## ACTIVITY
Repeat each entry exactly and drop the pictures.

Saved data entries:
■ ■ ■ ■ ■ ■ ■
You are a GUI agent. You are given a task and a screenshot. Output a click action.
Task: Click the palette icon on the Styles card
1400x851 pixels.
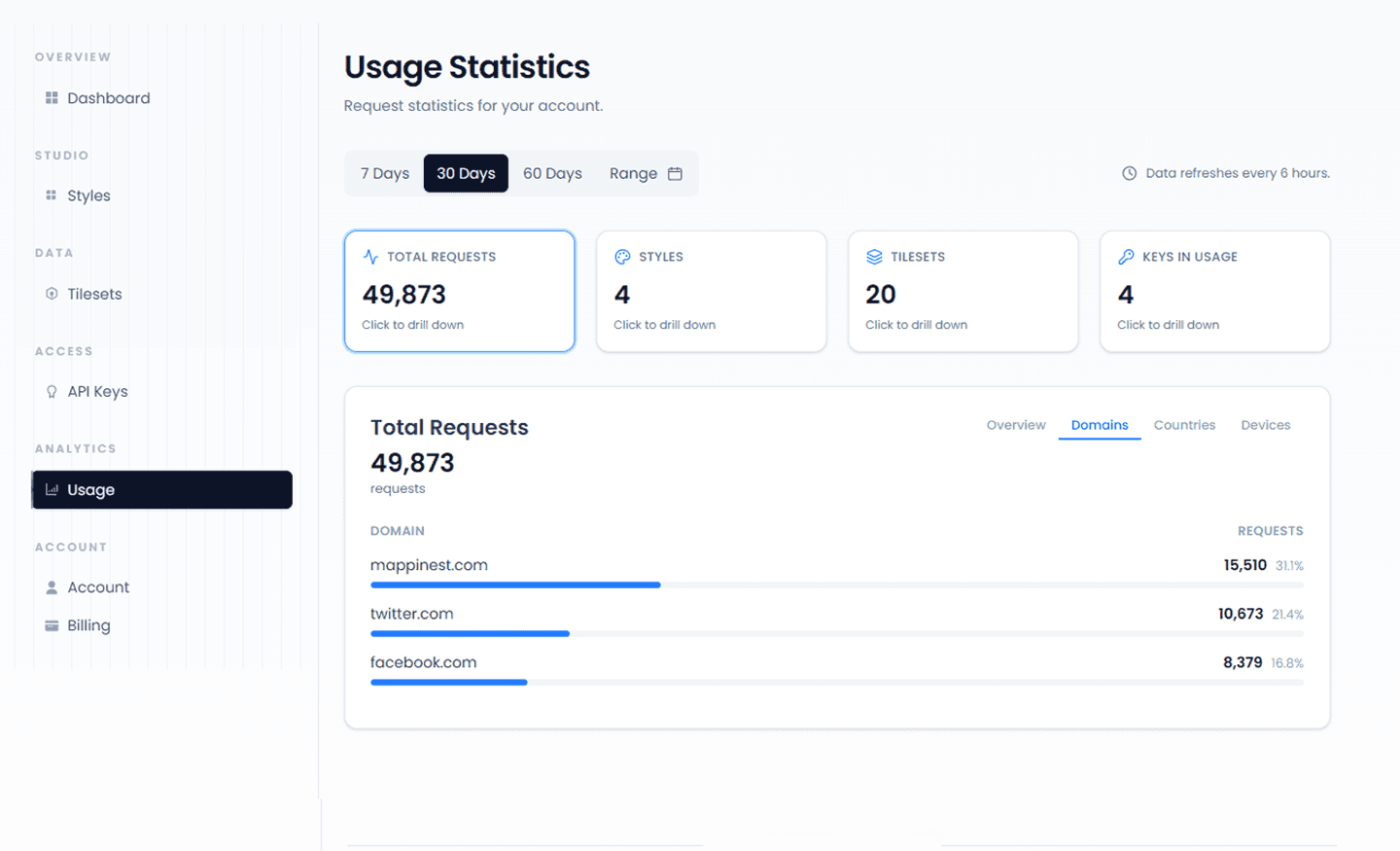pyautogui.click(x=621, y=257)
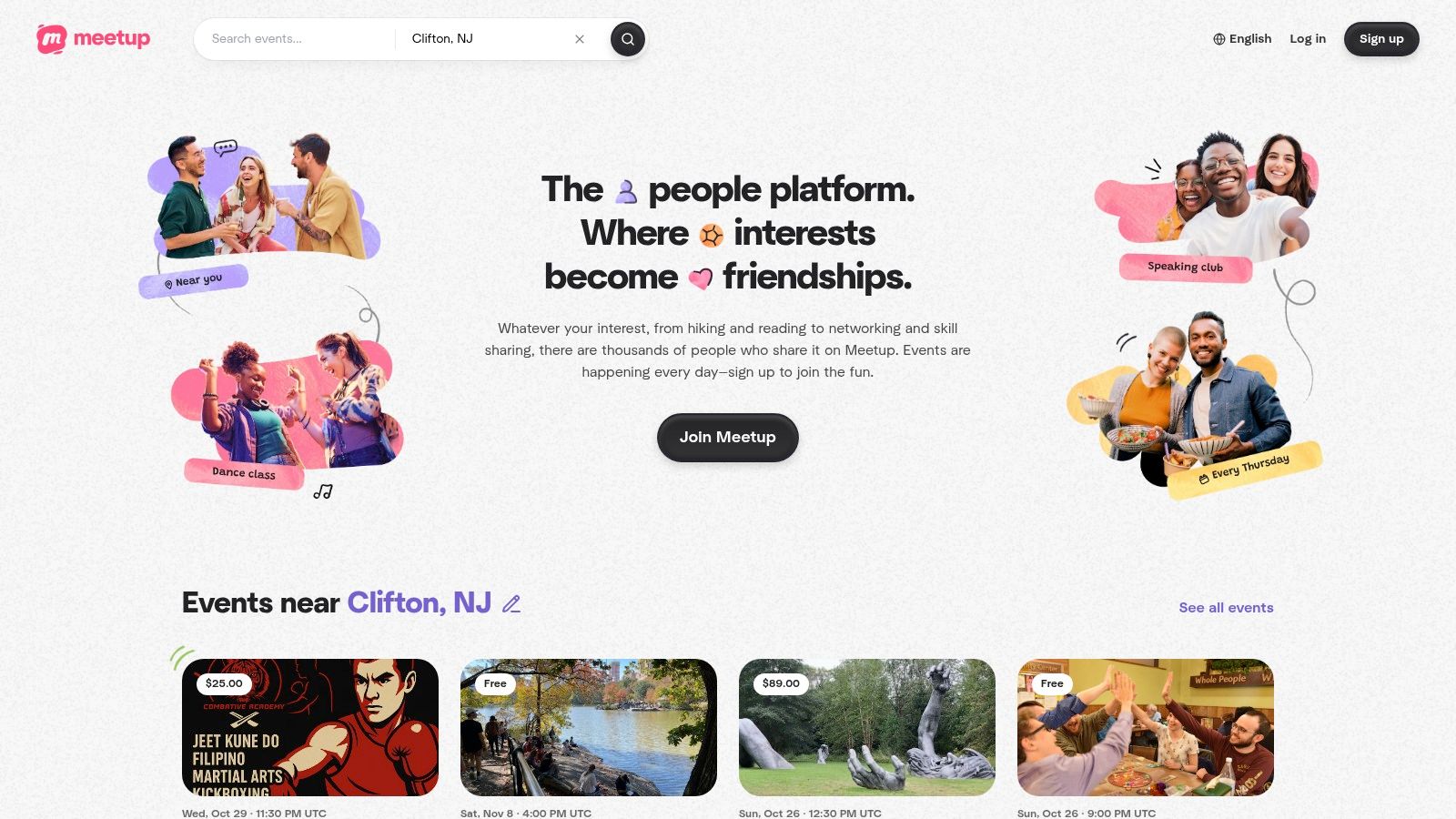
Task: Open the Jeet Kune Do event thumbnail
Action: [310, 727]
■ ■ ■ ■ ■ ■ ■
## RESPONSE AREA
You are a GUI agent. You are given a task and a screenshot. Output a click action.
Task: Click the palette icon on the Styles card
1400x851 pixels.
pyautogui.click(x=621, y=257)
Task: Open the Jeet Kune Do event thumbnail
Action: [310, 727]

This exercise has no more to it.